Research Projects

Victory Gardens and the African American Horticultural Legacy

This research project explores the history of African American edible, medicinal, and ornamental gardening with a particular focus on the mid-twentieth century, during the Victory Garden movement, and the period when the Melvina Smith—the first curator of the Stowe House—gardened at the site with her friends, Marian Spencer (1920-2019) and Lucy Oxley (1912-1991). Spencer was one of Cincinnati’s leading civil rights activists and Oxley was the first African American graduate of the University of Cincinnati Medical School.

Two special themes are

  • the history of African American herbalism and how this tradition coexisted with and continues to exist alongside institutionalized medicine.

  • the cultivation of plants from the African diaspora and their role in the history of American horticulture and foodways.

This research supports development of the Edgemont Garden on the Stowe House grounds. Sources include oral history interviews and archival research at the UC Archives and Rare Books library, the Winker Center for the History of the Health Professions, and the Lloyd Library.

Zinnia Stewart (PI) Mona Jenkins and Kate Sorrels (Co-PIs)

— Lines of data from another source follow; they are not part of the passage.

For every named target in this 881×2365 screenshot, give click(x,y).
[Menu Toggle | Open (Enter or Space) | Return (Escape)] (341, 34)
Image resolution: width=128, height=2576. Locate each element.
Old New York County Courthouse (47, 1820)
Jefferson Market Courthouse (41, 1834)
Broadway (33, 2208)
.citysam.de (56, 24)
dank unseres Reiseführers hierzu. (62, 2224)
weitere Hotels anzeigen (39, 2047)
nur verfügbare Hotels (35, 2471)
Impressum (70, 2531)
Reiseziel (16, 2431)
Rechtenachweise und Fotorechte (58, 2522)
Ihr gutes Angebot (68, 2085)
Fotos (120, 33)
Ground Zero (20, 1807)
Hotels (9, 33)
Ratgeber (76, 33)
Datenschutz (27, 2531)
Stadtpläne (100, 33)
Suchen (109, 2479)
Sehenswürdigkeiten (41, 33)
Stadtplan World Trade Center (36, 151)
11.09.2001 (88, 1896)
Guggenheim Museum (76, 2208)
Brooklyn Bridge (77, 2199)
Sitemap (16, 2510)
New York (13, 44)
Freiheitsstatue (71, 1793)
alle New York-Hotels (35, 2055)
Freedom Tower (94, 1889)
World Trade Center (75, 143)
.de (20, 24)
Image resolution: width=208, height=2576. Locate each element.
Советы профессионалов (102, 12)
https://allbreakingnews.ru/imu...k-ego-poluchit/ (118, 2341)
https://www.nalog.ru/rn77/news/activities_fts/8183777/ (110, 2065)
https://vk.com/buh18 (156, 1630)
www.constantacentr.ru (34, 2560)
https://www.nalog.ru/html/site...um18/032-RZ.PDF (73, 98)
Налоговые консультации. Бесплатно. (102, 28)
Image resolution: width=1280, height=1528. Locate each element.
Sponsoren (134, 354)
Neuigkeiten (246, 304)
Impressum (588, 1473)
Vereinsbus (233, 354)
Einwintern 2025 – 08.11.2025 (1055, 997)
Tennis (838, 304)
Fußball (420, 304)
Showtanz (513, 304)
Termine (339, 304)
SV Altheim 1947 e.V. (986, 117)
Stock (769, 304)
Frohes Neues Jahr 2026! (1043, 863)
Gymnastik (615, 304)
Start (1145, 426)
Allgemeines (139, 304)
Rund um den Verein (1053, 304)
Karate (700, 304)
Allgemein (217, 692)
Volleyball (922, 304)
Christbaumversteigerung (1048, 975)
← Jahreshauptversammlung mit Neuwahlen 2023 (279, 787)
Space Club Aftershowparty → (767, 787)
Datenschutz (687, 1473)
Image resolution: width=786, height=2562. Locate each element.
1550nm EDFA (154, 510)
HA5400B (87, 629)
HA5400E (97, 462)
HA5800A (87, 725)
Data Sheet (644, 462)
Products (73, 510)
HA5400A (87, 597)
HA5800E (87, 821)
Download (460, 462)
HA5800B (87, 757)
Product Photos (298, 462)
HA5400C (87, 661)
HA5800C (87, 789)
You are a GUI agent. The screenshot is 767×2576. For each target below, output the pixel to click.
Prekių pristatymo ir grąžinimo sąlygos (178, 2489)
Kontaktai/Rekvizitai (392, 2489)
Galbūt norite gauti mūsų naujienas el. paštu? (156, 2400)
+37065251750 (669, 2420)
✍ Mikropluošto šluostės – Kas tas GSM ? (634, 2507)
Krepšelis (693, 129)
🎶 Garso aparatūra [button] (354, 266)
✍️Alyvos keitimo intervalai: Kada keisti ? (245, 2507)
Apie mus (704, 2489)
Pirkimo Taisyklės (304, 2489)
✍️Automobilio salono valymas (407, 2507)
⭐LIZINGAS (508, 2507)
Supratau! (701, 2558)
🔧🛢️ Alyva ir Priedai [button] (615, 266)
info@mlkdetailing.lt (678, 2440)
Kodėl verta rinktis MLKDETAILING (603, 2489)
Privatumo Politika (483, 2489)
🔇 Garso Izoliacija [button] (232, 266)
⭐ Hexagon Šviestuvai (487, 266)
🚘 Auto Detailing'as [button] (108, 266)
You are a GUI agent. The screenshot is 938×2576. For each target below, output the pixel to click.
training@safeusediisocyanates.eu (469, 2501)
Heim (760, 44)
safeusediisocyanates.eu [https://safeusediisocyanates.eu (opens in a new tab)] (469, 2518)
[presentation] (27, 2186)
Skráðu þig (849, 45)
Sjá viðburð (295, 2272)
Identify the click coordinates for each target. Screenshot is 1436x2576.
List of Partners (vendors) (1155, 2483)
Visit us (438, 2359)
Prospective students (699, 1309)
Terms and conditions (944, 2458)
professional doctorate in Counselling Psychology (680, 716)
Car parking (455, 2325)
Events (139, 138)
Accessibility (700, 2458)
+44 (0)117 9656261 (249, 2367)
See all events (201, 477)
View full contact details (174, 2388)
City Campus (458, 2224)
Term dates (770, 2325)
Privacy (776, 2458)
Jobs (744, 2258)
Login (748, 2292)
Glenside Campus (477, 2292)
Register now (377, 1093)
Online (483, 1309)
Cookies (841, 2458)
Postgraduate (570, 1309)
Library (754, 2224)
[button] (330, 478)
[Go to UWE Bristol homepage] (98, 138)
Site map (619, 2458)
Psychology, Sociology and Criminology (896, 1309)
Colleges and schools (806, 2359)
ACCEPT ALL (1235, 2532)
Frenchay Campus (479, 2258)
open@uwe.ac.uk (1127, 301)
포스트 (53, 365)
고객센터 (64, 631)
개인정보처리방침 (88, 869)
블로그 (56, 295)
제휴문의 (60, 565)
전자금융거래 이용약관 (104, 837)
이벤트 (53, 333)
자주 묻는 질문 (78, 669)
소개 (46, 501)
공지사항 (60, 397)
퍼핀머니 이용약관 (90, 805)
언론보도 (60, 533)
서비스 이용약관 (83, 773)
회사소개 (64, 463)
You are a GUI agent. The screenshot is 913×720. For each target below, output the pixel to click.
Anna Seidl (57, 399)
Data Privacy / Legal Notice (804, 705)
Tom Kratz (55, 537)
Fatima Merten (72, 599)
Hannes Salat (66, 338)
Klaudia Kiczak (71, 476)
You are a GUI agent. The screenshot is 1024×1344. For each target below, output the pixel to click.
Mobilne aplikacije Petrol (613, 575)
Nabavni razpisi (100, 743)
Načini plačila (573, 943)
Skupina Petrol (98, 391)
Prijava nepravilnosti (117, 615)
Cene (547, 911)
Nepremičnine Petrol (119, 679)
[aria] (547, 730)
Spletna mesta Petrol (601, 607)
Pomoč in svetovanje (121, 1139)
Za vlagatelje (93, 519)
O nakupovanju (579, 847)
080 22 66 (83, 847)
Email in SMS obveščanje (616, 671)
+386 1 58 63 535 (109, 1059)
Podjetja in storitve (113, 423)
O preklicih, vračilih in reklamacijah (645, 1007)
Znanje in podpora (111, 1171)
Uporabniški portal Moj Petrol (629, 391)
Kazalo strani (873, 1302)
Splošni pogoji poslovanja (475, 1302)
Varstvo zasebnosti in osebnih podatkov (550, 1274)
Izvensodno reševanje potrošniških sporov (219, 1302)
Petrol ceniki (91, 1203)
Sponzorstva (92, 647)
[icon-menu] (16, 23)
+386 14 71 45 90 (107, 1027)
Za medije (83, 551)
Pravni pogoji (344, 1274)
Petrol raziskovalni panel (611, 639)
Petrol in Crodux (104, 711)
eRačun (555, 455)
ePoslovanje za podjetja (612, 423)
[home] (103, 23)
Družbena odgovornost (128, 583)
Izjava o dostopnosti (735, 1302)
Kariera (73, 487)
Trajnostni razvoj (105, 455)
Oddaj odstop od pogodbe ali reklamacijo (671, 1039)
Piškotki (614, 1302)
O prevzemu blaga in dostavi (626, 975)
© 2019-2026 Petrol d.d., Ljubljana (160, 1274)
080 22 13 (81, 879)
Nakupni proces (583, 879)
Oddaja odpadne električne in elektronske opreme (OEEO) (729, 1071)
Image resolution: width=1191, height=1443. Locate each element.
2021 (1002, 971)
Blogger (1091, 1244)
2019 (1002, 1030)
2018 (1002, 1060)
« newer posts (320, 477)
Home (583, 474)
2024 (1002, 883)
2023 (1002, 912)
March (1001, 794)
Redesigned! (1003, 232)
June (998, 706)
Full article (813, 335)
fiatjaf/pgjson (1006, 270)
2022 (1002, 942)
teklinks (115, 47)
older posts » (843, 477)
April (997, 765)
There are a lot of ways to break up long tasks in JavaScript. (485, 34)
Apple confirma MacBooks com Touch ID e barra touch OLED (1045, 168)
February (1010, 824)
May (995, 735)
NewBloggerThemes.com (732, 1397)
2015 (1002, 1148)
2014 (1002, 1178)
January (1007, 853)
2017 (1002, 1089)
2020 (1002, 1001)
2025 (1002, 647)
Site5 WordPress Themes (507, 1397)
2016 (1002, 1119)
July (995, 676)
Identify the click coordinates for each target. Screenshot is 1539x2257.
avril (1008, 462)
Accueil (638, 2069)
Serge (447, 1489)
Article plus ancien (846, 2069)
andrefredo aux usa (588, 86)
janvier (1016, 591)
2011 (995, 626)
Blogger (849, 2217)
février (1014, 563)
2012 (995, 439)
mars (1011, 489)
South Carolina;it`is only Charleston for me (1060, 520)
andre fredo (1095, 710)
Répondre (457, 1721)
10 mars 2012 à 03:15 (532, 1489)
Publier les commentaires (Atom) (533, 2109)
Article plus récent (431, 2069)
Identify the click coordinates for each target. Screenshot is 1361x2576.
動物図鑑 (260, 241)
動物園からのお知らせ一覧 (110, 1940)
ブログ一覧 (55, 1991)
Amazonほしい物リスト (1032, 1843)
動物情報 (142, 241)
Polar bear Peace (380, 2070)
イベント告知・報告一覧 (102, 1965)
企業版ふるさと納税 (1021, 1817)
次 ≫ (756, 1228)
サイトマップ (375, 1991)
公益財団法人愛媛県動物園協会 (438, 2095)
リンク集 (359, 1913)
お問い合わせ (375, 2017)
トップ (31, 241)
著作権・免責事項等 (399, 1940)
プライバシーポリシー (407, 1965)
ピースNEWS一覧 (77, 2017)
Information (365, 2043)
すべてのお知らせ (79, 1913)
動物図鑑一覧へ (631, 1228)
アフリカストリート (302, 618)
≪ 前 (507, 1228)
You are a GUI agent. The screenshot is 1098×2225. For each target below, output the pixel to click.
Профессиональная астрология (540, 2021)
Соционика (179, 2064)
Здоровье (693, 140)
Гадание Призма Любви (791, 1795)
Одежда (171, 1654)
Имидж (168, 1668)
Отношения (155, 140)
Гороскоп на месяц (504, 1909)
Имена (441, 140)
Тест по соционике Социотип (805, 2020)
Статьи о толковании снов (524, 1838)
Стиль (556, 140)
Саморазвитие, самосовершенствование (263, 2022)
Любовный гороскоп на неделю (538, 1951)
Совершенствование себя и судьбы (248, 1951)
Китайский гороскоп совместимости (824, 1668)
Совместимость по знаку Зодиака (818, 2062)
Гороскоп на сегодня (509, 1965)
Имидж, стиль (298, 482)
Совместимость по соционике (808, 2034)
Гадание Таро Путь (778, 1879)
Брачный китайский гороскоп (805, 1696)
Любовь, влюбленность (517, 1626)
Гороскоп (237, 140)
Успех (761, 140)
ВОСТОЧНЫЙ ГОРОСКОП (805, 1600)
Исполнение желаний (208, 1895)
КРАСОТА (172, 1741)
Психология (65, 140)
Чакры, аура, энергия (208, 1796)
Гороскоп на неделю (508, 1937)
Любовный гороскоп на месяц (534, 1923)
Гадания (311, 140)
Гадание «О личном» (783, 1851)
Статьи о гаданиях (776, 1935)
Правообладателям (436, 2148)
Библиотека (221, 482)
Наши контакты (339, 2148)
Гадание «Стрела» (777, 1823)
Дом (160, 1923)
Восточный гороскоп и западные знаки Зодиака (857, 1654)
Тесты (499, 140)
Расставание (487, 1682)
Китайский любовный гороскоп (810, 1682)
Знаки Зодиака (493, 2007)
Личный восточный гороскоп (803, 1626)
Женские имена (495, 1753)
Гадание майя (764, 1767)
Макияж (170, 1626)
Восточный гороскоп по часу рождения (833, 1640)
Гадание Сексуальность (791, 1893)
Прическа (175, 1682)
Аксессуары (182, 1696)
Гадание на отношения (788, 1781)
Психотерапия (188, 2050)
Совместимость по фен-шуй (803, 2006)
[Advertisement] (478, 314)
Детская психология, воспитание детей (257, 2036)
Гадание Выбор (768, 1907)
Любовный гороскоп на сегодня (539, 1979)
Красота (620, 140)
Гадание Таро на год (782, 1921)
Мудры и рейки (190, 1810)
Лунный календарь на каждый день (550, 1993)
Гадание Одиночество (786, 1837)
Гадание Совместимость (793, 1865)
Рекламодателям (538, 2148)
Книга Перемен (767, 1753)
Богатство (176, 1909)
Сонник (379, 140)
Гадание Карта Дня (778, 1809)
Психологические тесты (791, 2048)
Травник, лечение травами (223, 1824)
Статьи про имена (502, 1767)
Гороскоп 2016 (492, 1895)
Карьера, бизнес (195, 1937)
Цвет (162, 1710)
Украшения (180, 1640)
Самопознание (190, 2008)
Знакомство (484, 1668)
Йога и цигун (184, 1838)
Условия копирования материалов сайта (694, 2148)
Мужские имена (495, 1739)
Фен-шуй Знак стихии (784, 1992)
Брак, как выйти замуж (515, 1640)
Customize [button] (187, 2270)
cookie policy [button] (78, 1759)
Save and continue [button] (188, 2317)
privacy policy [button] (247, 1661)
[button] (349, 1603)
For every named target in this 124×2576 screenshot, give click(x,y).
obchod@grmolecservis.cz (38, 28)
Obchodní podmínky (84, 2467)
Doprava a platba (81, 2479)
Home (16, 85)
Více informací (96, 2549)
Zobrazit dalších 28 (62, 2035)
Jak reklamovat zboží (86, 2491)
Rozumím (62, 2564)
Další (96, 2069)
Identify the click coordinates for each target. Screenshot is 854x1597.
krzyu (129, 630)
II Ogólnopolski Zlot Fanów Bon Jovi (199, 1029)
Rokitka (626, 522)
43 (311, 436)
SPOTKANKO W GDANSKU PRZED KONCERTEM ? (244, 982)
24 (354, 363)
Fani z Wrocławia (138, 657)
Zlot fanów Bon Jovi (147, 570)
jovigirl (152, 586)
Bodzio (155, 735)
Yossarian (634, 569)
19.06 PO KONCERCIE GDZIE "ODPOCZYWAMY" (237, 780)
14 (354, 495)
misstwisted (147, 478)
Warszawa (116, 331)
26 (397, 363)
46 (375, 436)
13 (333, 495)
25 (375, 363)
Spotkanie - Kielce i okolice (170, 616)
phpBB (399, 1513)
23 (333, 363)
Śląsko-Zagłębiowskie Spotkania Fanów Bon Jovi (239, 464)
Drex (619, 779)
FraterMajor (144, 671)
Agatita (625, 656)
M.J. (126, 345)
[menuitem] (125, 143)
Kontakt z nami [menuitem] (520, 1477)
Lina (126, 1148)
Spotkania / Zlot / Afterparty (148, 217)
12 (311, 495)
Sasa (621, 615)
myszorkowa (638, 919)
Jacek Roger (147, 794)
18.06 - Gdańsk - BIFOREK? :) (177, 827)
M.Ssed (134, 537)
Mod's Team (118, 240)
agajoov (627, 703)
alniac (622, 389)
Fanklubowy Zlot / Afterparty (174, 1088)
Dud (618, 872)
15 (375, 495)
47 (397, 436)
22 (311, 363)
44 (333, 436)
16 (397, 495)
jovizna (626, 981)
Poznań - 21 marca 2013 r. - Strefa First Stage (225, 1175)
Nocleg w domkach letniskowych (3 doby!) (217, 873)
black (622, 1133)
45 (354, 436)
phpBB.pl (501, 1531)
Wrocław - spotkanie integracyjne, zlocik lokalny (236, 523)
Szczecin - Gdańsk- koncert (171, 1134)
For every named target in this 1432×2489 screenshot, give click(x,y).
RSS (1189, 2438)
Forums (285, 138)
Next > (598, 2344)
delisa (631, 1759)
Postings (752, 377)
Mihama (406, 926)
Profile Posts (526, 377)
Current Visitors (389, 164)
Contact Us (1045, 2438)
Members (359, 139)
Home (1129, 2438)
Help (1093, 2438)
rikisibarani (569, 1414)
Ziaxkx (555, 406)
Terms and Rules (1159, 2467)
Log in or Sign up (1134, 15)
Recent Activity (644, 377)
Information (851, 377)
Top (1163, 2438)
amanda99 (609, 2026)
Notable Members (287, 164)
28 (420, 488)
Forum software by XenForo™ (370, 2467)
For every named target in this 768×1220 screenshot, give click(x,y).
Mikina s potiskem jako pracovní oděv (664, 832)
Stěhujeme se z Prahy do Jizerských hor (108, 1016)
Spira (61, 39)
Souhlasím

Herbal Medicine and Home Economics: Catharine Beecher and the Complicated Legacy of Gender, Science, and Healing

Catharine Beecher (1800-1878) was the founder of Domestic Economy, the field that later became famous as Home Economics. To her, Domestic Economy was a rigorous scientific field of study that codified and expanded upon women’s domestic knowledge, including expertise in the cultivation and use of medicinal plants. Yet her legacy is complex: she opposed women’s suffrage and the abolition of slavery, instead advocating for female domesticity and colonization—the movement that promoted the emigration of enslaved people to Africa.

This research project asks what we can learn about the history of herbal medicine when we center its cultural context.

The project supports development of the Medicinal Herb Garden on the Stowe House Grounds. Sources include archival collections at the Lloyd Library, the Cincinnati Historical Society and the Harriet Beecher Stowe Center (Conn.) among others.